Scientific classification
- Kingdom: Animalia
- Phylum: Arthropoda
- Clade: Pancrustacea
- Class: Insecta
- Order: Coleoptera
- Suborder: Polyphaga
- Infraorder: Cucujiformia
- Family: Chrysomelidae
- Genus: Uroplata
- Species: U. rectangula
- Binomial name: Uroplata rectangula Uhmann, 1953
- Synonyms: Uroplata girardi f. rectangula Uhmann, 1953;

= Uroplata rectangula =

- Genus: Uroplata
- Species: rectangula
- Authority: Uhmann, 1953
- Synonyms: Uroplata girardi f. rectangula Uhmann, 1953

Species of beetle

Uroplata rectangula is a species of beetle of the family Chrysomelidae. It is found in Brazil (Bahia, Pernambuco).

==Taxonomy==
Uhmann described Uroplata girardi f. rectangula from Bahia in 1953, based on two specimens and the taxon was never further assessed. The form rectangula differs from the typical girardi in having elytral margins subparallel without lateroapical lamina projecting beyond the outline of the elytra.

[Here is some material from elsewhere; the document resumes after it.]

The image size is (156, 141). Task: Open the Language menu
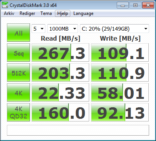pyautogui.click(x=83, y=13)
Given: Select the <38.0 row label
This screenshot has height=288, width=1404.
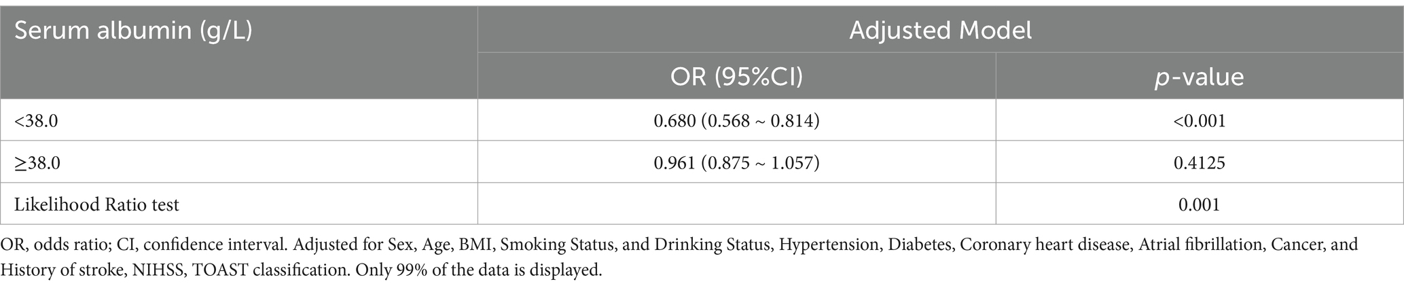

This character was clearly illustrated and mentioned by Uhmann, yet he considered the name as a form of girardi. The name rectangula is available as it was proposed before 1961 and automatically deems subspecific rank. It belongs to the complicated serrulata-species group, yet rectangula is very characteristic as it has a rectangular body shape, which is present, within the group, only in Uroplata rudis. The latter differs in extremely coarse punctation of the elytra and large denticles on the lateral and apical margins of the elytra. Other species of the group have either rounded lateroapical angles of the elytra or expanded into a projecting lamina, which is the case of girardi. Indeed, these characters might be subtle and further complex study would be
necessary but on the other hand rectangula is more distinct than other species of the group that are listed as valid by Uhmann. Because rectangula is distinctive within the species-group and to avoid any confusion with girardi, it was raised to species status in 2026.